Это очень важный момент, существенно повлиявший на ход соборного суда и его решение. Безусловно, император искренне надеялся (и его убедили, что это единственно верный способ) посредством проверки правильности судебных процедур погасить основу церковного конфликта. Но, по существу, такое умаление прав многих архиереев могло иметь место при молчаливом и осознанном нарушении сподвижниками Диоскора целого ряда ранее сформировавшихся в виде традиций правил ведения вселенских собраний. Определение Константинопольского собора 448 г. о низложении Евтихия могло рассматриваться Вселенским Собором в качестве кассационной инстанции при условии того, что сами обвинители архимандрита были обвинены в ереси. Но в этом случае св. Флавиан должен был занять место не среди участников Собора, а в качестве обвиняемого, то есть посередине зала, чего на самом деле не было. Кроме того, в этом же неприглядном качестве должны были предстать перед Вселенской Церковью и остальные судьи Евтихия — очевидный абсурд, на который не решились отважиться даже Диоскор и Хрисафий. Как следствие, более трети епископов изначально выводились из состава равноправных участников совещания. И, конечно, Диоскор решил использовать эти преференции своей партии для собственных целей.

————————

- [Поставленная задача]
Можете дословно переписать весь отрывок о соборном суде над Евтихием?

————————

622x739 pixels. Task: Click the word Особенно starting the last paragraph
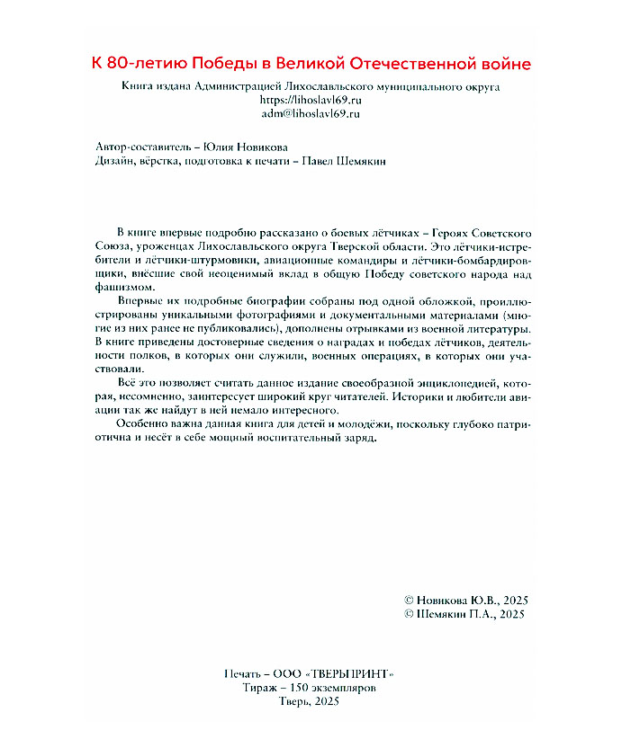[x=144, y=425]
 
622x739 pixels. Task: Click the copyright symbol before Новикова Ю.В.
[x=411, y=600]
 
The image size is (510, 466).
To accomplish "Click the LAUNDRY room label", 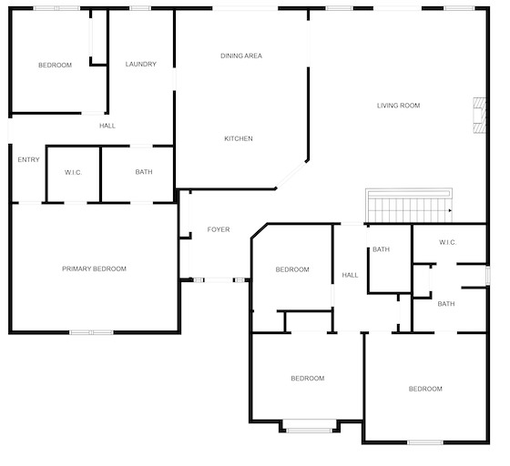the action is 141,64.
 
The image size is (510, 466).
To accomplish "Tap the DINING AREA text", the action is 241,56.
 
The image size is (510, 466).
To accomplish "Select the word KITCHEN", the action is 239,138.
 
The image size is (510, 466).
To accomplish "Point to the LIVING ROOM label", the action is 399,106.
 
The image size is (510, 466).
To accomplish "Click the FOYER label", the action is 219,229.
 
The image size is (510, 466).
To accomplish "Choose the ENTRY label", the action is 28,159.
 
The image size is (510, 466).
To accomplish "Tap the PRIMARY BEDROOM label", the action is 94,268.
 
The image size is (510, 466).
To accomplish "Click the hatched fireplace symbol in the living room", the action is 479,115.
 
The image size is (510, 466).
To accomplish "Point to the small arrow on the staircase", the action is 450,210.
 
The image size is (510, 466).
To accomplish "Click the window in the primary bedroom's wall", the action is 92,332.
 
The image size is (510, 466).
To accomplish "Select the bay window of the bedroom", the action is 309,431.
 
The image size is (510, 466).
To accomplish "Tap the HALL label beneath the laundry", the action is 107,126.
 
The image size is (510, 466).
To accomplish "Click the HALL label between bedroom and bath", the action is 350,275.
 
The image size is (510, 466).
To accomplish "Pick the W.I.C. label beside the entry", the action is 73,172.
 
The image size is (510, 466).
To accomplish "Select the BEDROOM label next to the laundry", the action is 55,65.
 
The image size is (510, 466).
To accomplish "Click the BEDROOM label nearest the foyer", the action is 292,269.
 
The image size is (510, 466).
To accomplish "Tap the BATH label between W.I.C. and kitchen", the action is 144,172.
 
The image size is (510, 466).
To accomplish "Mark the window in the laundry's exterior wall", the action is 140,8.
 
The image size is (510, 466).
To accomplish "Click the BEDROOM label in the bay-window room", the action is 308,379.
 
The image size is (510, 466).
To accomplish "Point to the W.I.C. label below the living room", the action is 448,242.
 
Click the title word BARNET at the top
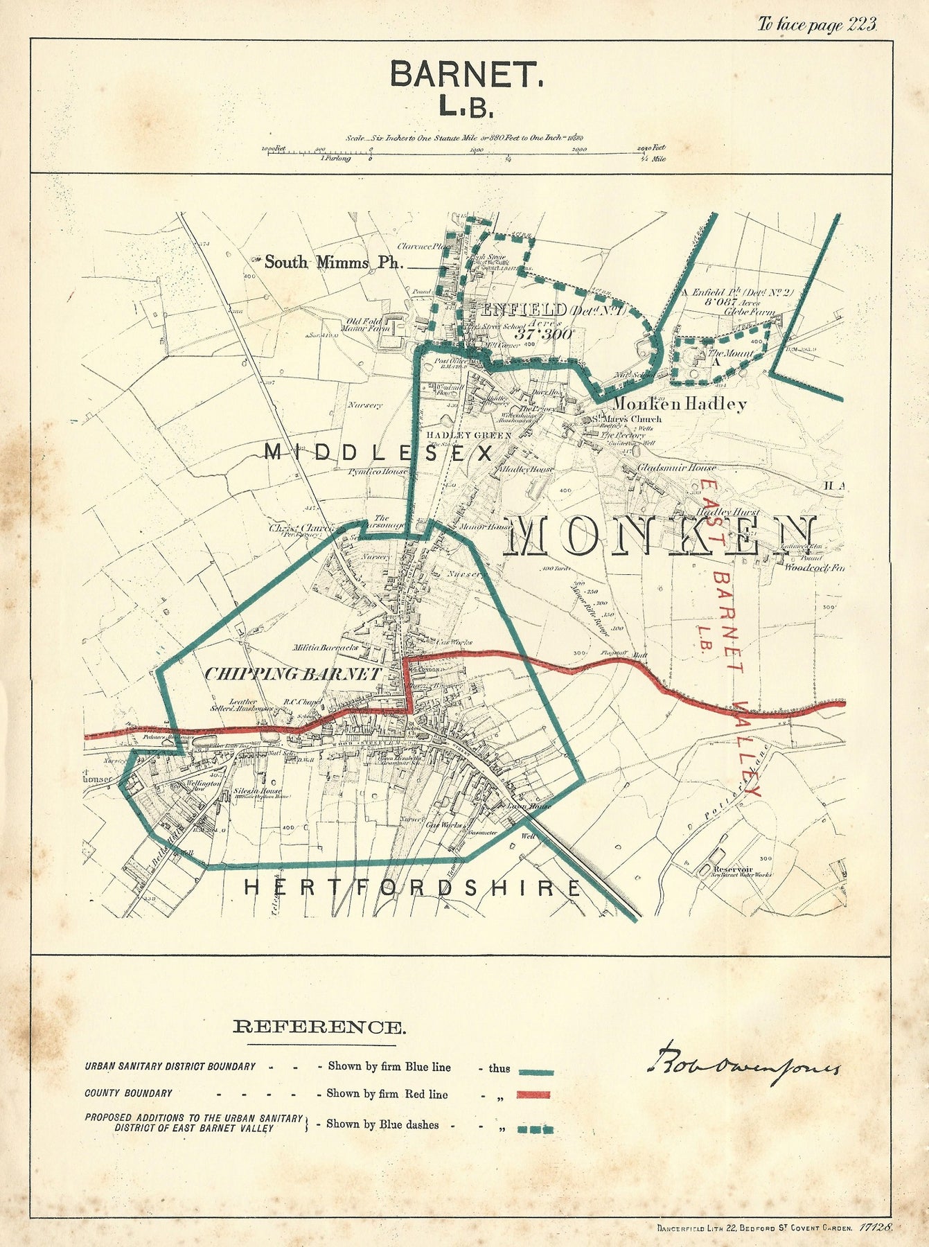[466, 74]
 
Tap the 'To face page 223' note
[817, 25]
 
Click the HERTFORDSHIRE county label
[412, 888]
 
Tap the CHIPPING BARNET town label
[292, 674]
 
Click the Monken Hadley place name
[679, 404]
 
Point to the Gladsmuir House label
[676, 468]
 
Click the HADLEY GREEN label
[469, 435]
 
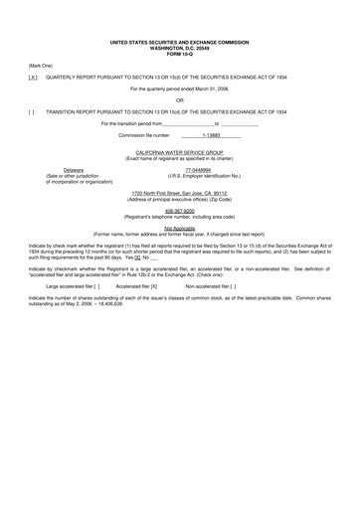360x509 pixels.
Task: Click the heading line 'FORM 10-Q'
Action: point(179,53)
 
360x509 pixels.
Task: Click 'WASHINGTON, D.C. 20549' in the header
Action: point(179,48)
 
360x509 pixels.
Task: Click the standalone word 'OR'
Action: point(179,99)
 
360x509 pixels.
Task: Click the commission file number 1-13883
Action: point(211,135)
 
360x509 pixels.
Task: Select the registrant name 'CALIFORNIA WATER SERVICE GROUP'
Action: point(179,151)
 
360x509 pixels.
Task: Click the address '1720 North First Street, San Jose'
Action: point(179,193)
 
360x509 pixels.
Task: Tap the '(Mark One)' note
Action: point(42,64)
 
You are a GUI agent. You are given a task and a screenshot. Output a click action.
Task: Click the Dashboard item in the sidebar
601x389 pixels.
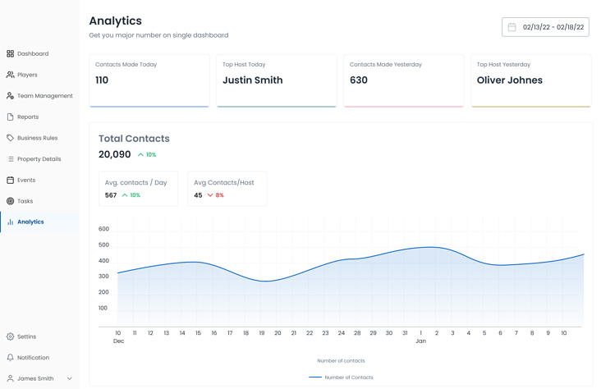[x=32, y=53]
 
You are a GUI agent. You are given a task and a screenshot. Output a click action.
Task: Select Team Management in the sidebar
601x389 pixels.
[x=44, y=96]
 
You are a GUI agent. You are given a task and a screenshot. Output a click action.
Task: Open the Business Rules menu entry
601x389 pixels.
[x=37, y=138]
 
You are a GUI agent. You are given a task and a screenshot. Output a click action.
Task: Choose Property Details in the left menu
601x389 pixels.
[x=39, y=159]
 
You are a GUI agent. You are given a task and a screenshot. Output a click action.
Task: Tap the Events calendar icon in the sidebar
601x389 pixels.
[x=11, y=180]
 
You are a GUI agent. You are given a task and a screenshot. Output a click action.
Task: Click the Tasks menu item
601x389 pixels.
[x=25, y=201]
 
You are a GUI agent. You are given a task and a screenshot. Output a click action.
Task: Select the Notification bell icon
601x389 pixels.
[x=11, y=358]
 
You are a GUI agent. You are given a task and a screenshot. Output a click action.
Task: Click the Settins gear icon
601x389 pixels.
[x=11, y=336]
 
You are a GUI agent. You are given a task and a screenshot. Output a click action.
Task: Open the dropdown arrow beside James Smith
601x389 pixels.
[x=70, y=378]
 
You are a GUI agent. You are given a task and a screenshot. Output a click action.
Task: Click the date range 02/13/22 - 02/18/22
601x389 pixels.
[x=553, y=27]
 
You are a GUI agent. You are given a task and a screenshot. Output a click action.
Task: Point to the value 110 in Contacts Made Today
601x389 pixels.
[x=102, y=80]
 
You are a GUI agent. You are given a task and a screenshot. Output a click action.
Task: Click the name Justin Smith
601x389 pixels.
[x=252, y=80]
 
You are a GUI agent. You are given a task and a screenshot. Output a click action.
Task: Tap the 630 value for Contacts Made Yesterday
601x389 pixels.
[x=359, y=80]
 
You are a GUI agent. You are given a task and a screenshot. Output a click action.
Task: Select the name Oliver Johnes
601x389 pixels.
[x=509, y=80]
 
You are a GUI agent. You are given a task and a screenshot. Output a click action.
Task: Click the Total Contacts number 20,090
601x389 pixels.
[x=115, y=154]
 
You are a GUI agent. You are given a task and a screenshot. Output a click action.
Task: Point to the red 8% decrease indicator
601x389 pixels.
[x=215, y=195]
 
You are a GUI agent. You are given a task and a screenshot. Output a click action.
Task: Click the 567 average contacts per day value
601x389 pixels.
[x=111, y=195]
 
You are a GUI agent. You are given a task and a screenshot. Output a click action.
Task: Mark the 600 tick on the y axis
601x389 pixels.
[x=103, y=229]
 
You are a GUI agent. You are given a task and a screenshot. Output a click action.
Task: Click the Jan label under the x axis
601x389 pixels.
[x=420, y=341]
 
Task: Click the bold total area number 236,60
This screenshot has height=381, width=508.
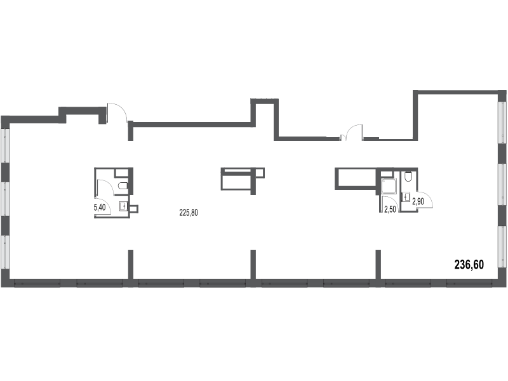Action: (469, 265)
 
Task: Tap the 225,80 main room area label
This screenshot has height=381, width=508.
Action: (189, 213)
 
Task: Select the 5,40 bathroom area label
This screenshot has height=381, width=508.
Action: (100, 208)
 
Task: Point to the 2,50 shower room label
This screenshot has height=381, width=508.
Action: (390, 210)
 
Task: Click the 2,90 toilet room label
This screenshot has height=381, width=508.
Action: (418, 201)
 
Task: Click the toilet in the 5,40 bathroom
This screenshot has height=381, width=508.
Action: (123, 186)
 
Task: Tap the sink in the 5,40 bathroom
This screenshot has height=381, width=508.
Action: (124, 206)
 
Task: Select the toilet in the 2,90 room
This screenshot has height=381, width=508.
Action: (408, 177)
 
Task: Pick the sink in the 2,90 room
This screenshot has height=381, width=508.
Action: (406, 197)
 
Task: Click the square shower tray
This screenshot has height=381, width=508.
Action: (388, 186)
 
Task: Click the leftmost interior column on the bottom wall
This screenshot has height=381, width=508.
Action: (131, 264)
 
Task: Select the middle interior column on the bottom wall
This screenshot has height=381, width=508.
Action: (253, 264)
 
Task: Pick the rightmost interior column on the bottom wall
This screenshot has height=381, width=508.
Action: (378, 264)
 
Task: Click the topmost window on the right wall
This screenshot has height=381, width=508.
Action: (502, 123)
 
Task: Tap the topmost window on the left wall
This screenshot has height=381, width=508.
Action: (6, 145)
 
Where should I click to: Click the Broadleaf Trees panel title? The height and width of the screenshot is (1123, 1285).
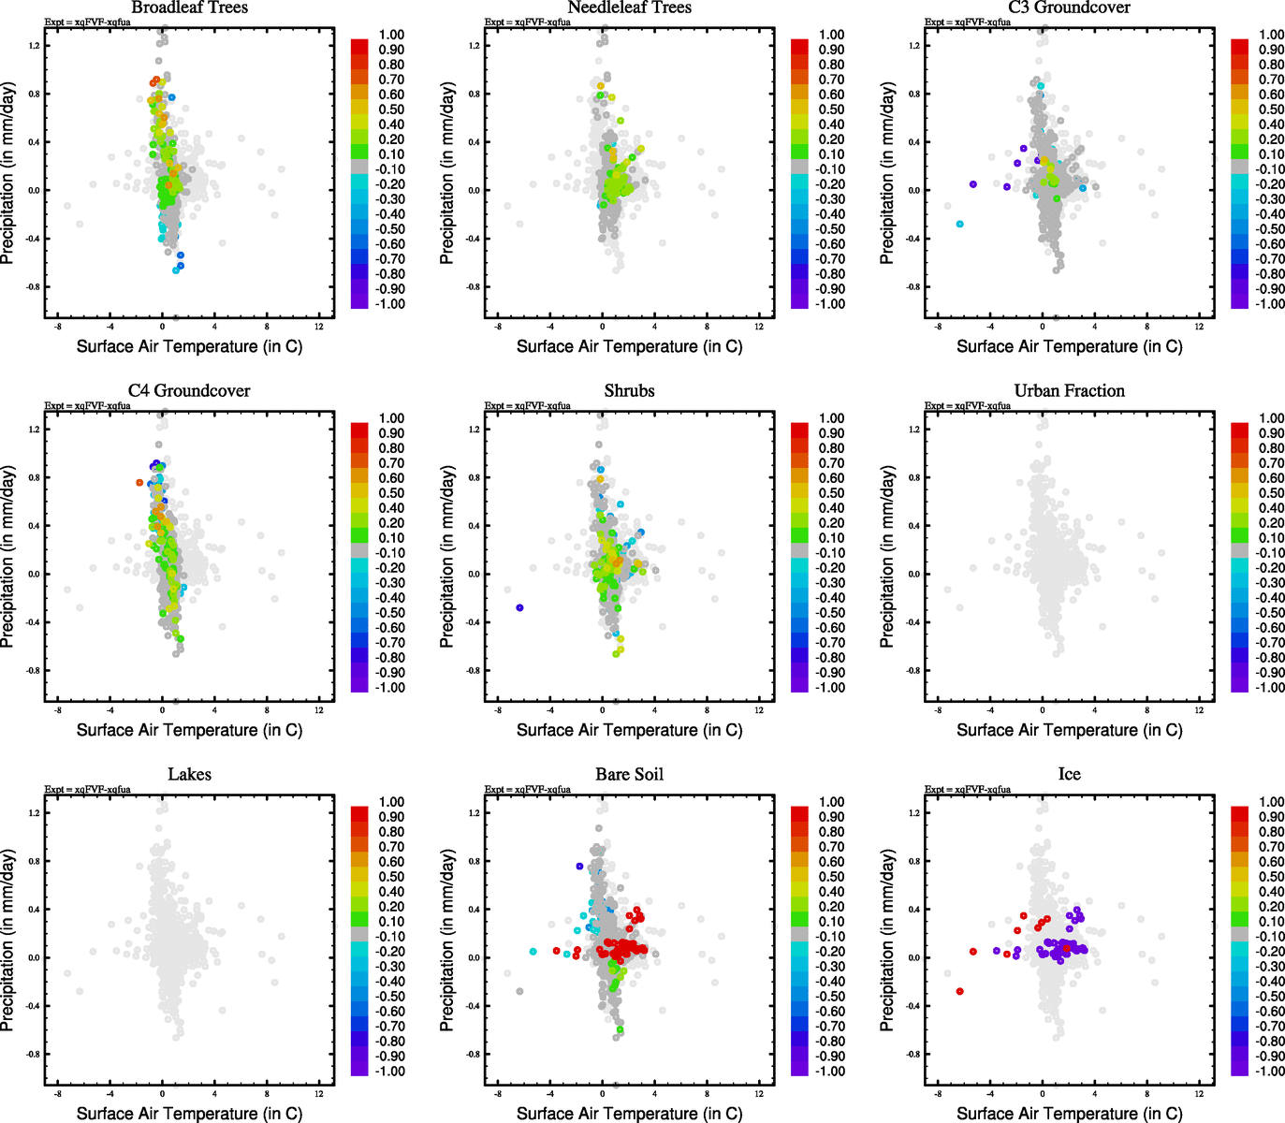pyautogui.click(x=189, y=7)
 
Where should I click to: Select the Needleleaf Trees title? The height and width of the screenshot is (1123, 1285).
pyautogui.click(x=629, y=7)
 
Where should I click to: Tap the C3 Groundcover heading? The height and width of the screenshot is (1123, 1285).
pyautogui.click(x=1069, y=7)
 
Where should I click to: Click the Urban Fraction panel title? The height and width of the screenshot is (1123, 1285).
pyautogui.click(x=1069, y=391)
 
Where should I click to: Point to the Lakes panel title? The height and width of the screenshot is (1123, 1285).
pyautogui.click(x=189, y=775)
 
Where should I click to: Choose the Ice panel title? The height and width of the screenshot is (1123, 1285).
pyautogui.click(x=1069, y=775)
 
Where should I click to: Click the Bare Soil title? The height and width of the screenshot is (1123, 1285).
pyautogui.click(x=629, y=775)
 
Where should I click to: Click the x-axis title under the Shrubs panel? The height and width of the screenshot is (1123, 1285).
pyautogui.click(x=629, y=730)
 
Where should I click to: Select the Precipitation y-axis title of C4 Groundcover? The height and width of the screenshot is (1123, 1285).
pyautogui.click(x=8, y=557)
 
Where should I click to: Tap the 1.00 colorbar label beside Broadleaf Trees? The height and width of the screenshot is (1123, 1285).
pyautogui.click(x=391, y=35)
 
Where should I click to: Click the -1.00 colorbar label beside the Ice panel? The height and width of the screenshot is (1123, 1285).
pyautogui.click(x=1269, y=1072)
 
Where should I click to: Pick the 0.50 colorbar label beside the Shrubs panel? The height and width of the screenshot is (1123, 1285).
pyautogui.click(x=831, y=493)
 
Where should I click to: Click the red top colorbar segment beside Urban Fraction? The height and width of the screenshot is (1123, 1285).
pyautogui.click(x=1239, y=430)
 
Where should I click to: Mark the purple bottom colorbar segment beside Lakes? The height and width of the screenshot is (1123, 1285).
pyautogui.click(x=359, y=1068)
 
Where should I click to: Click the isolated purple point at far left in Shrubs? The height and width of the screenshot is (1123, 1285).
pyautogui.click(x=519, y=608)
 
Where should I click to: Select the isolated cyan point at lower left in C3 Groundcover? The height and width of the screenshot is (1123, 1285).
pyautogui.click(x=959, y=224)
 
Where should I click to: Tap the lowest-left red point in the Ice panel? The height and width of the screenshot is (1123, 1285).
pyautogui.click(x=959, y=991)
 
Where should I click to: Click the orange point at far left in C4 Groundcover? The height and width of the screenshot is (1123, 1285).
pyautogui.click(x=139, y=483)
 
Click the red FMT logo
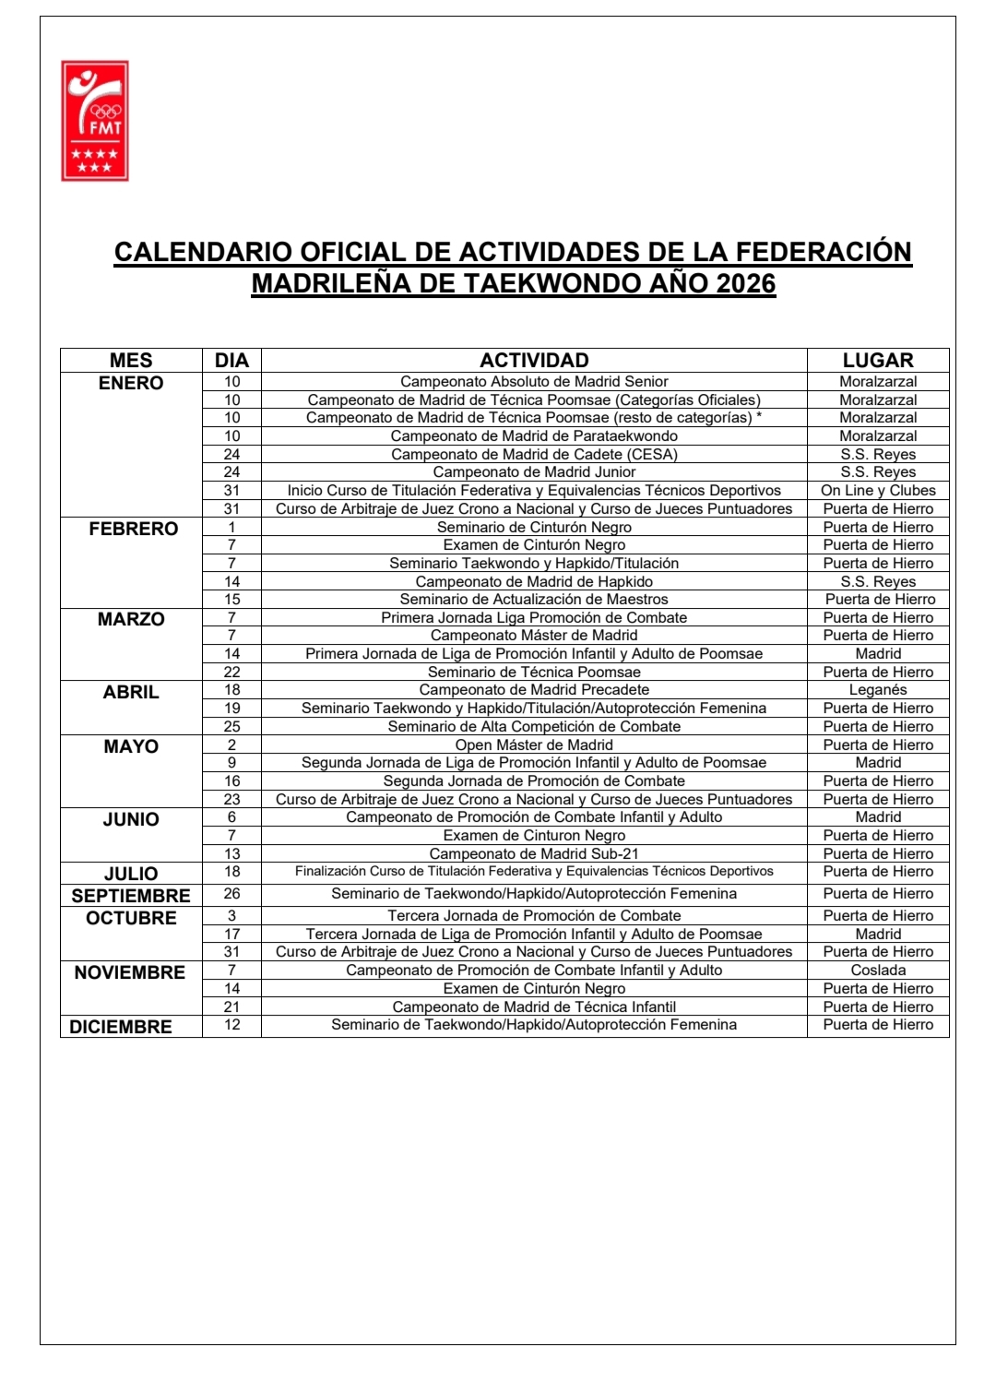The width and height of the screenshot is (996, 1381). [x=95, y=121]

————————

- [Итог упражнения]
Это очень важный момент, существенно повлиявший на ход соборного суда и его решение. Безусловно, император искренне надеялся (и его убедили, что это единственно верный способ) посредством проверки правильности судебных процедур погасить основу церковного конфликта. Но, по существу, такое умаление прав многих архиереев могло иметь место при молчаливом и осознанном нарушении сподвижниками Диоскора целого ряда ранее сформировавшихся в виде традиций правил ведения вселенских собраний. Определение Константинопольского собора 448 г. о низложении Евтихия могло рассматриваться Вселенским Собором в качестве кассационной инстанции при условии того, что сами обвинители архимандрита были обвинены в ереси. Но в этом случае св. Флавиан должен был занять место не среди участников Собора, а в качестве обвиняемого, то есть посередине зала, чего на самом деле не было. Кроме того, в этом же неприглядном качестве должны были предстать перед Вселенской Церковью и остальные судьи Евтихия — очевидный абсурд, на который не решились отважиться даже Диоскор и Хрисафий. Как следствие, более трети епископов изначально выводились из состава равноправных участников совещания. И, конечно, Диоскор решил использовать эти преференции своей партии для собственных целей.